Gentry is officially a full 17 months old. Her ability to understand what we say FAR exceeds her ability to communicate. So many times I’ve heard parents say, “we can’t discipline him/her because he/she doesn’t understand”. I get that…to a point. At this age, would she understand if I told her, “Gentry! If you don’t go pick that up right now, you’re going to get a spanking…1….2….3!”? No…her comprehension just isn’t there YET. But…does she understand if she throws something, and I tell her, “No! Don’t throw…please go pick up your block.”? Yes, she understands that. I may have to repeat, “go pick up your block” a time or two, but she definitely knows what I’m telling her to do. She definitely knows what NO! means too. A lot of times, just telling her NO! will result in the super-dramatic meltdown…and yes…there are tears. There are ALWAYS tears. She’s had tears since the day she was born…a simple whimper drops a tear! Ha!
So you may be wondering…at this age…what do we do to discipline her? We know that she understands us, so a lot of the time we just have to tell her NO! Not only do I tell her NO!, but I also follow it up with the what… No! We don’t throw our fork. No! We don’t throw our food on the floor…if you don’t want it, put it right here (point to the table…and she will literally put it right where I showed her). No! We don’t kick. No! We don’t hit. No! Sit still while I change your diaper. I think it is VERY important to tell them the reason you’re telling them No! If you CONSTANTLY tell them no, without an explanation…it’s eventually just another word, and they don’t know/understand what they aren’t supposed to be doing.
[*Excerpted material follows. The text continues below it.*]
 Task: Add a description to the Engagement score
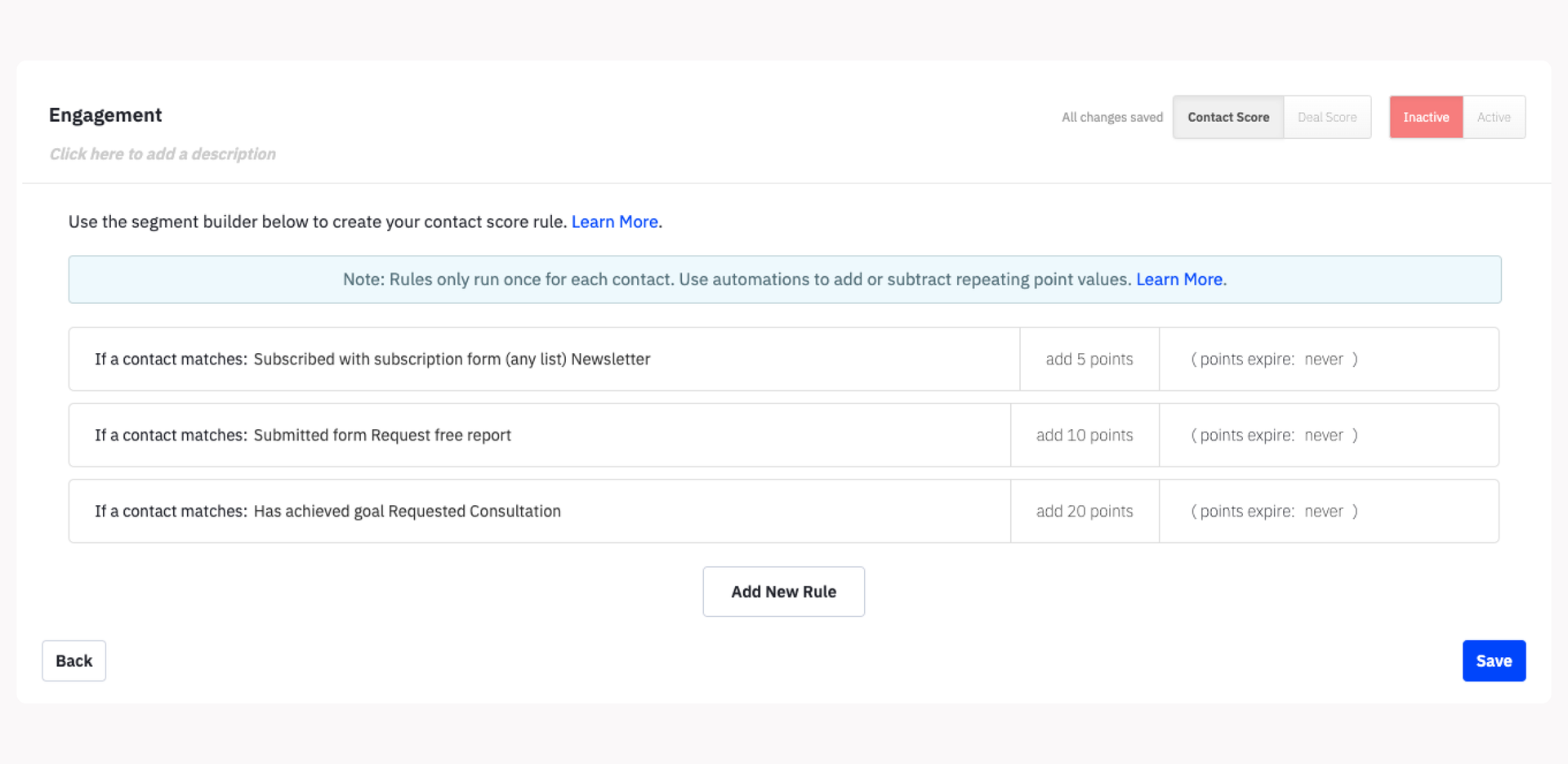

Do we spank her? Sometimes…but it’s more of a swat. Usually, it’s on the hand if she’s trying to hit, or reach for something she’s not supposed to have. We always try to use our words first, and if she’s just not listening, then a little swat on the hand or her diapered bottom gets her attention. Does it hurt her? No! It’s more upsetting than anything, because she’s not getting to do what she wants to do. Most of the time, the swat is used to show her that something could cause her danger if she continues to do it. Like when she’s on the changing table…if she starts to roll, we swat her bottom. Why? It’s simple…if she were to keep rolling, she could roll off the table and hurt herself…by teaching her that rolling over on the changing table could cause her pain, she now knows to lay still while getting her diaper changed. Or reaching up while I’m cooking…a quick swat on the hand teaches her that she can’t touch the stove…once she’s older and can reach a burner on accident, she could severely burn herself. So yes, we swat her, and I promise, she understands far more than some people give their children credit for.
How do I know she understands me? Watch this video:
She’s been throwing her diapers in the trash since she was about 1 year old. If you tell her she needs her shoes on to go outside…she’ll find her shoes and sit by the door and wait. If you tell her let’s go take a bath…she will literally climb all the stairs and walk straight to the tub. Let’s go get your milk…we’re at the fridge.
Comprehension FAR exceeds communication! We’re so proud of her and continue to talk to her constantly. Talking IS teaching!